州・沖縄の商品を皮切りに東北や瀬戸内などでも順次、商品を開発する計画(九州・沖縄の飲料製品)

 日本の各地にある、まだあまり知られていないおいしい農産物を、飲料商品の形で全国へ紹介したい―。キリンビバレッジは2015年度の新たな取り組みとして、地産地消事業「おいしく地産全笑。プロジェクト」をスタートさせた。産地を指定した飲料開発の形態をさらに発展させ、製造・マーケティングなどでも地域の力を最大限活用し、近江商人の“三方良し”の関係を目指していく方針だ。
 
 地産全笑プロジェクトの商品には、すべてスマイルマークに似た統一マークを付ける。第1弾商品は九州・沖縄地区からで、7月7日に野菜ジュースの「世界一の九州・沖縄をつくろう。
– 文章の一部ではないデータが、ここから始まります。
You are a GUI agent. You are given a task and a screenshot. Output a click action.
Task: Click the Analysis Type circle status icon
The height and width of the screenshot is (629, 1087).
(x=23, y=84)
野菜100」、野菜・果実飲料「同 野菜と果物」の2品を発売する。ともに165グラムスチール缶入り、消費税抜き価格150円で、地元で収穫した野菜や果物原料を100%用い、砂糖・香料は使わない。九州・沖縄商品を皮切りに今後、東北や瀬戸内など全国他地域でも順次商品開発する計画だ。

 九州・沖縄商品の「野菜と果物」の場合、福岡県産のナシ、佐賀県産のウンシュウミカン、大分県産のカボス、沖縄県産のシークワーサーのように、各県産の農産物を一つ以上、原料に用いる。宮崎県産の平兵衛酢は「へべす」と読み、外観はカボスに似た日向市特産のかんきつ類で地元では焼酎やそうめん、刺し身の薬味として使用され、最近はカクテルにも合うと注目されている。野菜100でも熊本県産の大麦若葉など、珍しい農産物を用いている。

 「今回の商品開発では九州農政局から産地を紹介してもらって、各県の畑を訪問した。九州は食の宝庫で、いろいろな農産物がある。消費者に『へえ、こんな農産物があったの』と、まず知ってもらうことが大事」。佐藤章社長はこう言って、プロジェクトが地域との共同の取り組みであることを強調する。商品開発ではキリンビバの担当者に加えて生産農家や農業法人、特産物を紹介した自治体、行政団体などが最初から参画し、これこれの農産物でどんな商品をつくったら良いか、互いに意見を出し合う。

 地産全笑プロジェクトには地域経済に貢献すると同時に、収入が上がらない農家の経営に寄与するもう一つの効用がある。スーパーに農産物を出荷する場合、形や規格寸法、色合いなどで厳しく選別され、生産現場では規格外野菜など余剰農産物が大量に残る場合がほとんどだ。飲料ならこうした余剰野菜や果実も有効に利用することができ、農家の安定収入につながる。「自分のつくった野菜が何に使われているかが一目でわかる。農家のモチベーションも上がる」。山田精二マーケティング部長は語る。

 地域が向き合っている課題や、原料となる農産物に合わせ、消費者が好みそうな飲料を開発。仮に少量しか生産できないものでも商品に合わせた最適な販売チャンネルで、地域のおいしさを提供していく考えだ。販売チャンネルはスーパー、コンビニエンスストアのほか、自動販売機、会員制オンラインショップも有効利用する。容器もペットボトルや瓶まで、さまざまに展開する。

 キリングループは福島県産の果実を使用した「氷結 和梨」、全国9工場限定の「一番搾りビール」など、地産商品の開発に意欲的だ。キリンビバの全笑プロジェクトで一層、加速する。
 (文=嶋田歩)
日刊工業新聞2015年06月24日 モノづくり面
田鹿倫基
田鹿倫基 Tajika Tomoaki 日南市 マーケティング専門官
国内マーケットの拡大が難しい飲料メーカーは各社ともシェアの争いから、顧客とのエンゲージメントを重視する戦略に変わってきている。その、一つとして近年注目をされているのが、地方産品とのコラボレーションだ。地元の食材を使った製品を大手メーカーが作った!となるとやはり地域の顧客は 嬉しい。大手メーカーも最大公約数を狙う商品開発だけでなく、顧客との関係性を重視し た商品開発にも広げていくことになるだろう。